#### ENTRIES SUPPLIED:
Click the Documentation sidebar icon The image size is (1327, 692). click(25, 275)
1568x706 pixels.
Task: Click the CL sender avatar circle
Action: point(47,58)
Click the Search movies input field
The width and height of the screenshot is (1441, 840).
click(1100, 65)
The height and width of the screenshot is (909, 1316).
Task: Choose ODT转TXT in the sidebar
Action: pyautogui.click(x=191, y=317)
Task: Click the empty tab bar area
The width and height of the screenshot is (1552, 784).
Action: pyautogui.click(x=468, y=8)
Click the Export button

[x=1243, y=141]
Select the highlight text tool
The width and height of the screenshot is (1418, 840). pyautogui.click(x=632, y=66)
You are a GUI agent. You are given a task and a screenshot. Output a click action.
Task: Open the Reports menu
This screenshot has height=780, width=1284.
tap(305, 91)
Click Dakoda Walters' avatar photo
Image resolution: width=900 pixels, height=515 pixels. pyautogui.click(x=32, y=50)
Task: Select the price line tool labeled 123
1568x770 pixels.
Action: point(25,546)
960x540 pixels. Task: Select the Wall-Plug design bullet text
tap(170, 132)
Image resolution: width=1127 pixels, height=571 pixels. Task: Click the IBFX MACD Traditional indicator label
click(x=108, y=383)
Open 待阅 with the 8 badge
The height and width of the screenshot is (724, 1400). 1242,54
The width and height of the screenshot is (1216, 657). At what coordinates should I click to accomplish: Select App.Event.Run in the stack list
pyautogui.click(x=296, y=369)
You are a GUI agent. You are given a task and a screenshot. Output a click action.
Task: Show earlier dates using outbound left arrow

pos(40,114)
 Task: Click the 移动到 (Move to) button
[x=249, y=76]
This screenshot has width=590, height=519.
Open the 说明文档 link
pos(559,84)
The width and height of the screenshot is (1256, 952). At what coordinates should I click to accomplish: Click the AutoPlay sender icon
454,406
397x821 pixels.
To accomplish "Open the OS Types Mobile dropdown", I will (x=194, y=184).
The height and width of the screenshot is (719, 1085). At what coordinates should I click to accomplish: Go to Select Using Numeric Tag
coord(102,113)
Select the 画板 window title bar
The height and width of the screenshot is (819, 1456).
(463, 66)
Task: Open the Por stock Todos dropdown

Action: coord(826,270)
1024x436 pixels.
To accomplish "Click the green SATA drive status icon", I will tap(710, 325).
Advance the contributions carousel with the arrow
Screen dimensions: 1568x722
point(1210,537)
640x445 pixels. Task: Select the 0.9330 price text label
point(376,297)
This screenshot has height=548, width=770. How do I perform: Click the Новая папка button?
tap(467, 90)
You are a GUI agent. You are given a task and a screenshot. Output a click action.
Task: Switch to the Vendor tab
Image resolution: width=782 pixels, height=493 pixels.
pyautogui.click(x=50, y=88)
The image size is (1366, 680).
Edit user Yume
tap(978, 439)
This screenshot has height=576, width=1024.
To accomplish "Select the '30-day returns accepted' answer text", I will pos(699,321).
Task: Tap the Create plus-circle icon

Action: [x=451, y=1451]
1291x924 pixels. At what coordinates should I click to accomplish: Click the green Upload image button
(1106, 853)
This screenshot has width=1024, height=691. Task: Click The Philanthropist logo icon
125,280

#### SHORT TASK:
Format the records above as a Markdown table with two columns, No. and Entry, with one row per line, numbered in order, and blank lines omitted.

#### THE REPLY:
| No. | Entry |
|---|---|
| 1 | Click the Documentation sidebar icon The image size is (1327, 692). click(25, 275) |
| 2 | 1568x706 pixels. |
| 3 | Task: Click the CL sender avatar circle |
| 4 | Action: point(47,58) |
| 5 | Click the Search movies input field |
| 6 | The width and height of the screenshot is (1441, 840). |
| 7 | click(1100, 65) |
| 8 | The height and width of the screenshot is (909, 1316). |
| 9 | Task: Choose ODT转TXT in the sidebar |
| 10 | Action: pyautogui.click(x=191, y=317) |
| 11 | Task: Click the empty tab bar area |
| 12 | The width and height of the screenshot is (1552, 784). |
| 13 | Action: pyautogui.click(x=468, y=8) |
| 14 | Click the Export button |
| 15 | [x=1243, y=141] |
| 16 | Select the highlight text tool |
| 17 | The width and height of the screenshot is (1418, 840). pyautogui.click(x=632, y=66) |
| 18 | You are a GUI agent. You are given a task and a screenshot. Output a click action. |
| 19 | Task: Open the Reports menu |
| 20 | This screenshot has height=780, width=1284. |
| 21 | tap(305, 91) |
| 22 | Click Dakoda Walters' avatar photo |
| 23 | Image resolution: width=900 pixels, height=515 pixels. pyautogui.click(x=32, y=50) |
| 24 | Task: Select the price line tool labeled 123 |
| 25 | 1568x770 pixels. |
| 26 | Action: point(25,546) |
| 27 | 960x540 pixels. Task: Select the Wall-Plug design bullet text |
| 28 | tap(170, 132) |
| 29 | Image resolution: width=1127 pixels, height=571 pixels. Task: Click the IBFX MACD Traditional indicator label |
| 30 | click(x=108, y=383) |
| 31 | Open 待阅 with the 8 badge |
| 32 | The height and width of the screenshot is (724, 1400). 1242,54 |
| 33 | The width and height of the screenshot is (1216, 657). At what coordinates should I click to accomplish: Select App.Event.Run in the stack list |
| 34 | pyautogui.click(x=296, y=369) |
| 35 | You are a GUI agent. You are given a task and a screenshot. Output a click action. |
| 36 | Task: Show earlier dates using outbound left arrow |
| 37 | pos(40,114) |
| 38 |  Task: Click the 移动到 (Move to) button |
| 39 | [x=249, y=76] |
| 40 | This screenshot has width=590, height=519. |
| 41 | Open the 说明文档 link |
| 42 | pos(559,84) |
| 43 | The width and height of the screenshot is (1256, 952). At what coordinates should I click to accomplish: Click the AutoPlay sender icon |
| 44 | 454,406 |
| 45 | 397x821 pixels. |
| 46 | To accomplish "Open the OS Types Mobile dropdown", I will (x=194, y=184). |
| 47 | The height and width of the screenshot is (719, 1085). At what coordinates should I click to accomplish: Go to Select Using Numeric Tag |
| 48 | coord(102,113) |
| 49 | Select the 画板 window title bar |
| 50 | The height and width of the screenshot is (819, 1456). |
| 51 | (463, 66) |
| 52 | Task: Open the Por stock Todos dropdown |
| 53 | Action: coord(826,270) |
| 54 | 1024x436 pixels. |
| 55 | To accomplish "Click the green SATA drive status icon", I will tap(710, 325). |
| 56 | Advance the contributions carousel with the arrow |
| 57 | Screen dimensions: 1568x722 |
| 58 | point(1210,537) |
| 59 | 640x445 pixels. Task: Select the 0.9330 price text label |
| 60 | point(376,297) |
| 61 | This screenshot has height=548, width=770. How do I perform: Click the Новая папка button? |
| 62 | tap(467, 90) |
| 63 | You are a GUI agent. You are given a task and a screenshot. Output a click action. |
| 64 | Task: Switch to the Vendor tab |
| 65 | Image resolution: width=782 pixels, height=493 pixels. |
| 66 | pyautogui.click(x=50, y=88) |
| 67 | The image size is (1366, 680). |
| 68 | Edit user Yume |
| 69 | tap(978, 439) |
| 70 | This screenshot has height=576, width=1024. |
| 71 | To accomplish "Select the '30-day returns accepted' answer text", I will pos(699,321). |
| 72 | Task: Tap the Create plus-circle icon |
| 73 | Action: [x=451, y=1451] |
| 74 | 1291x924 pixels. At what coordinates should I click to accomplish: Click the green Upload image button |
| 75 | (1106, 853) |
| 76 | This screenshot has width=1024, height=691. Task: Click The Philanthropist logo icon |
| 77 | 125,280 |